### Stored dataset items
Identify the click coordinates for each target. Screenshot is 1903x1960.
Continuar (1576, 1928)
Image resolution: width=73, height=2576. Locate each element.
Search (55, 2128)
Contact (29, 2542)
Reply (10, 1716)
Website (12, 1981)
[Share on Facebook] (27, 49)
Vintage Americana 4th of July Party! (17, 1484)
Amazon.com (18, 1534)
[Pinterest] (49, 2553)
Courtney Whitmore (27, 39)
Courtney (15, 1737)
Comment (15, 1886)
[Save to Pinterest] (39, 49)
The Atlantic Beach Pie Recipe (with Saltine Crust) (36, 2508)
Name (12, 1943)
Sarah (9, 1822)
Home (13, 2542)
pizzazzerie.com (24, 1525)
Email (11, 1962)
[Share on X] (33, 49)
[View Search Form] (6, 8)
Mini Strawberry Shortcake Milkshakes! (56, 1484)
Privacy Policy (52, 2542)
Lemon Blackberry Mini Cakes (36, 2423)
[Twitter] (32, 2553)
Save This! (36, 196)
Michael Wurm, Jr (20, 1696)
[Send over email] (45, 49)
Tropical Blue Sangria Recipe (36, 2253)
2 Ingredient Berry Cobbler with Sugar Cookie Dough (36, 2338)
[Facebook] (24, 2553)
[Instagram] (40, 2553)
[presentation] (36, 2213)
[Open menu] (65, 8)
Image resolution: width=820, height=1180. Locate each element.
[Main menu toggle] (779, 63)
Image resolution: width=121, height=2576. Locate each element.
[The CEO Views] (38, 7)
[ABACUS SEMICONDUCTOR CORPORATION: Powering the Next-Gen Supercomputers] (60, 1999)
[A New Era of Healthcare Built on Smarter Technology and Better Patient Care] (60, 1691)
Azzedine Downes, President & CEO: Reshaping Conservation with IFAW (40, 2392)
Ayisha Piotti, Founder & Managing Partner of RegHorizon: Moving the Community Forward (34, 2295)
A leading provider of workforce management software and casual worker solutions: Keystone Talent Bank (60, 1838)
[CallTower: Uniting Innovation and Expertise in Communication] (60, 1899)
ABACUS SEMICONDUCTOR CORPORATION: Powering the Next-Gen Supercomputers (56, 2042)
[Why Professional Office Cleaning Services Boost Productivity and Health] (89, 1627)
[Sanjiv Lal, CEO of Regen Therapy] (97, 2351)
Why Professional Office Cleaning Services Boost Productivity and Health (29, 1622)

### Try it
Write out all of the records once more, exactly.

### Solution for this problem
Identify the click coordinates for each target. Screenshot is 1903x1960.
Continuar (1576, 1928)
Image resolution: width=73, height=2576. Locate each element.
Search (55, 2128)
Contact (29, 2542)
Reply (10, 1716)
Website (12, 1981)
[Share on Facebook] (27, 49)
Vintage Americana 4th of July Party! (17, 1484)
Amazon.com (18, 1534)
[Pinterest] (49, 2553)
Courtney Whitmore (27, 39)
Courtney (15, 1737)
Comment (15, 1886)
[Save to Pinterest] (39, 49)
The Atlantic Beach Pie Recipe (with Saltine Crust) (36, 2508)
Name (12, 1943)
Sarah (9, 1822)
Home (13, 2542)
pizzazzerie.com (24, 1525)
Email (11, 1962)
[Share on X] (33, 49)
[View Search Form] (6, 8)
Mini Strawberry Shortcake Milkshakes! (56, 1484)
Privacy Policy (52, 2542)
Lemon Blackberry Mini Cakes (36, 2423)
[Twitter] (32, 2553)
Save This! (36, 196)
Michael Wurm, Jr (20, 1696)
[Send over email] (45, 49)
Tropical Blue Sangria Recipe (36, 2253)
2 Ingredient Berry Cobbler with Sugar Cookie Dough (36, 2338)
[Facebook] (24, 2553)
[Instagram] (40, 2553)
[presentation] (36, 2213)
[Open menu] (65, 8)
Image resolution: width=820, height=1180. Locate each element.
[Main menu toggle] (779, 63)
Image resolution: width=121, height=2576. Locate each element.
[The CEO Views] (38, 7)
[ABACUS SEMICONDUCTOR CORPORATION: Powering the Next-Gen Supercomputers] (60, 1999)
[A New Era of Healthcare Built on Smarter Technology and Better Patient Care] (60, 1691)
Azzedine Downes, President & CEO: Reshaping Conservation with IFAW (40, 2392)
Ayisha Piotti, Founder & Managing Partner of RegHorizon: Moving the Community Forward (34, 2295)
A leading provider of workforce management software and casual worker solutions: Keystone Talent Bank (60, 1838)
[CallTower: Uniting Innovation and Expertise in Communication] (60, 1899)
ABACUS SEMICONDUCTOR CORPORATION: Powering the Next-Gen Supercomputers (56, 2042)
[Why Professional Office Cleaning Services Boost Productivity and Health] (89, 1627)
[Sanjiv Lal, CEO of Regen Therapy] (97, 2351)
Why Professional Office Cleaning Services Boost Productivity and Health (29, 1622)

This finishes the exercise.